Riding the wave of support from researchers, practitioners, governments, and non-profit organizations the inaugural ACM Conference on Equity and Access in Algorithms, Mechanisms, & Optimization co-chaired by Ana-Andreea Stoica, Rediet Abebe, and Irene Lo was organized this October.
The conference highlighted research where CS, economics, operations research, and social and humanistic sciences intersect and help improve equity and access for historically disadvantaged and underserved communities. A number of Best Paper and Poster Awards were presented at the digital conference.
We caught up with Ana-Andreea Stoica to find out more about the conference and why it is important to develop multi-disciplinary research opportunities.
What happened to make you realize that the MD4SG workshops could be expanded into a conference? How did the EAAMO conference come about?

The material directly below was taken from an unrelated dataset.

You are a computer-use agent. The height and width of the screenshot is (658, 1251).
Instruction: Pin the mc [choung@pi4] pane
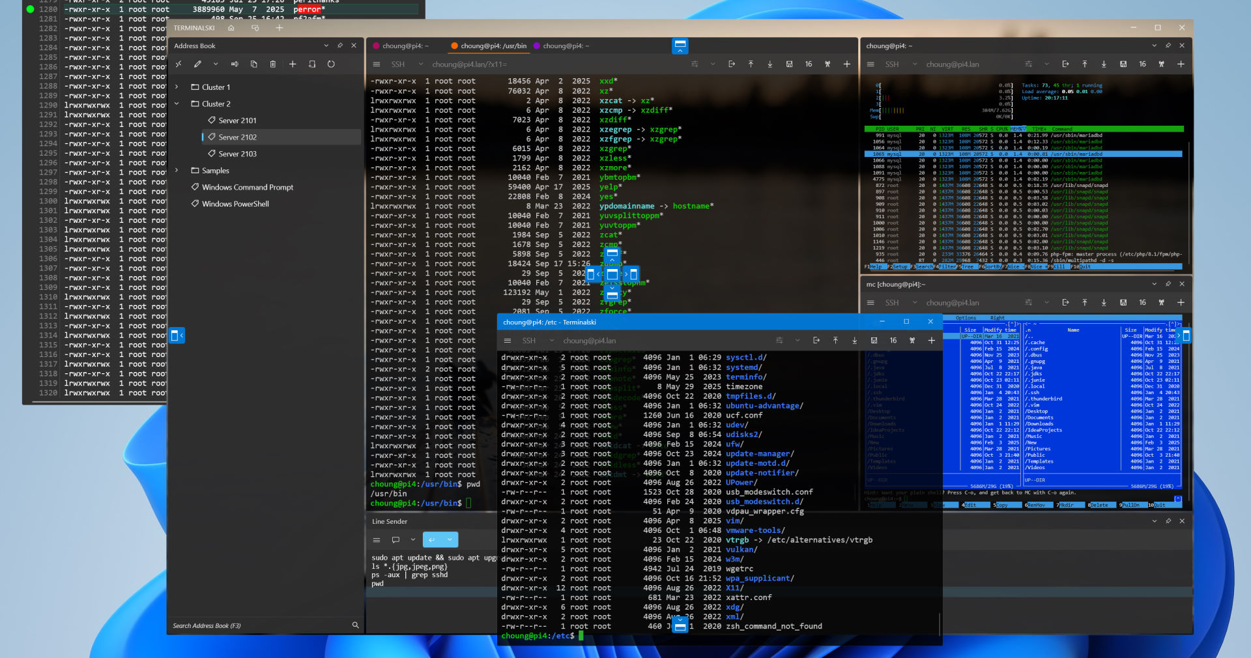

Our technical workshop series has been increasingly growing since its first iteration in 2017. In 2020, we had the first standalone workshop that drew over 130 submissions. Given the rapid expansion as well as the expanded scope, we decided to start this conference series that would provide a better inclusion of all fields relevant to our mission of bridging research and practice for the scope of improving access to opportunity for marginalized communities (e.g. Economics, Operations Research, Computer Science, Sociology, Law). Rediet Abebe, Irene Lo, and I served as Program Co-Chairs for this inaugural conference, working closely with our General Co-Chairs, Illenin Kondo, and Francisco Marmolejo-Cossio, in organizing the first EAAMO conference.
How is the conference different from the MD4SG workshops?
The conference series is a natural continuation of the MD4SG workshop series (given the growth in size and scope since its inception). The conference aims to be inclusive of all the fields that create research related to the mission of our organization, including Economics, Operations Research, Computer Science, Sociology, Law, among others. The conference would also serve as a publishing venue for such research — as an ACM-sponsored conference, our archival track includes papers published with proceedings in the ACM Digital Library.
How is the conference creating a space for publishing research that relates to your mission?
EAAMO’21 aims to open avenues for creating and sharing research at the intersection of all the fields I mentioned through both the archival and non-archival tracks. In particular, original research can be published in the ACM Digital Library, where it can be recognized and shared in the research community. We hope that EAAMO can serve our community as a space for interdisciplinary research, in particular for the unique ideas and projects that aim to apply computational tools and humanistic methodologies in improving access to opportunities for marginalized groups.
Why does the group aim to connect computer scientists with other non-computational groups such as non-profits and the public sector?
EAAMO’21 aims to foster an interdisciplinary community that can bridge research and practice in tackling topics such as access to education and healthcare, interventions for poverty alleviation, fairness and privacy in labor markets or data markets, and many other topics related to underserved communities.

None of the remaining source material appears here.